1. **Initialize Parameters:**
   - Start with initial guesses for $m$ and $c$ (e.g., $m = 0$, $c = 0$).

2. **Define the Cost Function:**
   - For linear regression, the cost function is Mean Squared Error (MSE):
     $$ J(m, c) = \frac{1}{n} \sum_{i=1}^{n} \left( y_i - (mx_i + c) \right)^2 $$

3. **Compute the Gradients:**
   - Partial derivatives of the cost function with respect to $m$ and $c$ are:
     $$ \frac{\partial J}{\partial m} = -\frac{2}{n} \sum_{i=1}^{n} x_i \cdot \left( y_i - (mx_i + c) \right) $$
     $$ \frac{\partial J}{\partial c} = -\frac{2}{n} \sum_{i=1}^{n} \left( y_i - (mx_i + c) \right) $$

4. **Update the Parameters:**
   - Update $m$ and $c$ using the gradients and a learning rate ($\alpha$):
     $$ m_{\text{new}} = m_{\text{old}} - \alpha \cdot \frac{\partial J}{\partial m} $$
     $$ c_{\text{new}} = c_{\text{old}} - \alpha \cdot \frac{\partial J}{\partial c} $$
   - The learning rate determines the step size. A small $\alpha$ slows convergence, while a large $\alpha$ risks overshooting the minimum.

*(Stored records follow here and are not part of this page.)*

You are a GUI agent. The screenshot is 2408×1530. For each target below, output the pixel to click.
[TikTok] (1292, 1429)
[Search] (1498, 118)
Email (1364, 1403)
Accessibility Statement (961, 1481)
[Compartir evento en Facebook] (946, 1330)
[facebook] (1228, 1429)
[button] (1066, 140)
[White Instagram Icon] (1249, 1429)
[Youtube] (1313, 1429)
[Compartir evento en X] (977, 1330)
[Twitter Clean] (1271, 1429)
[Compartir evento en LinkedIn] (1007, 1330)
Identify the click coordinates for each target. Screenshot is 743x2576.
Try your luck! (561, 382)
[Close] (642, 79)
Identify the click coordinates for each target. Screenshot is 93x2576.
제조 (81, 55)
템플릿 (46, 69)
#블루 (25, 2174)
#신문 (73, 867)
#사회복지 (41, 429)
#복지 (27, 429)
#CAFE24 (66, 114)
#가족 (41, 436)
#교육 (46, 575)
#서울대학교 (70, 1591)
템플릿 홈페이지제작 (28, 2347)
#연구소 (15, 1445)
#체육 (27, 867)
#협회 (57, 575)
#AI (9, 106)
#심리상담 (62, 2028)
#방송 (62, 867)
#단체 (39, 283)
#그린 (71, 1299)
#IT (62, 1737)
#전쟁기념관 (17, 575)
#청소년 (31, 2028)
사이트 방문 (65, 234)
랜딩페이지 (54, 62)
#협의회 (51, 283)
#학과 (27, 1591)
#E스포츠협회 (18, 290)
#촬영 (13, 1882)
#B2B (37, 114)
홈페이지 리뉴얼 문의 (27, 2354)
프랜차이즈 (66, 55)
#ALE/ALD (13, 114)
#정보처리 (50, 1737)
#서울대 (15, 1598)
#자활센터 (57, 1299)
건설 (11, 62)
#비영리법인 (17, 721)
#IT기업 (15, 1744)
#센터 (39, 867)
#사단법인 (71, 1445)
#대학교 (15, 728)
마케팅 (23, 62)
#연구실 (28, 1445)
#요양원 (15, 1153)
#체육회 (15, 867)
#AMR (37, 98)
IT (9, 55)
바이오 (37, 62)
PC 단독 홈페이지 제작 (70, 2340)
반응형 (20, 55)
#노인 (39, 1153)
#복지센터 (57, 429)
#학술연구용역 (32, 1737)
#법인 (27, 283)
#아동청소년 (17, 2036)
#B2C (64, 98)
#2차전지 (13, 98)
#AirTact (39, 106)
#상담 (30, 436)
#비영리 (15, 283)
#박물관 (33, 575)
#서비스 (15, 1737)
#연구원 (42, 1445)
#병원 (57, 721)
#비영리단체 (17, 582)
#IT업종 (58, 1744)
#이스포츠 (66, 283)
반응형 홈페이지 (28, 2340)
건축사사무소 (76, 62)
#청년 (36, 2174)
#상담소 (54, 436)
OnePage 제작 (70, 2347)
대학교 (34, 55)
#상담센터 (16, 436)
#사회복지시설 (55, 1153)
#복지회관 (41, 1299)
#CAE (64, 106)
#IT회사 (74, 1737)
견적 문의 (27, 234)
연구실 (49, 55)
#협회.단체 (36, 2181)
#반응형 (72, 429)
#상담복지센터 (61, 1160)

5. **Iterate Until Convergence:**
   - Repeat the update step until the cost function converges to a minimum or the change in parameters becomes negligible.

---

### **Visualizing Gradient Descent**
- **Cost Function Landscape:** 
  Gradient Descent aims to find the global minimum of the cost function (a bowl-shaped curve in linear regression).
- **Parameter Updates:** 
  Each iteration moves $m$ and $c$ closer to the values that minimize $J(m, c)$.

---

### **Advantages of Gradient Descent**
- Works well for large datasets.
- Efficient for convex cost functions like MSE in linear regression.

---

### **Variants of Gradient Descent**
1. **Batch Gradient Descent:** 
   Uses the entire dataset to compute gradients in each iteration. It is computationally expensive for large datasets.
2. **Stochastic Gradient Descent (SGD):** 
   Updates parameters for each data point, making it faster but more noisy.
3. **Mini-Batch Gradient Descent:** 
   Combines the benefits of batch and SGD by updating parameters using small batches of data.

---

## **Summary**
- The **best fit line** is determined by minimizing the cost function, typically MSE.
- **Gradient Descent** optimizes the line's parameters ($m$ and $c$) iteratively by following the gradient of the cost function until convergence.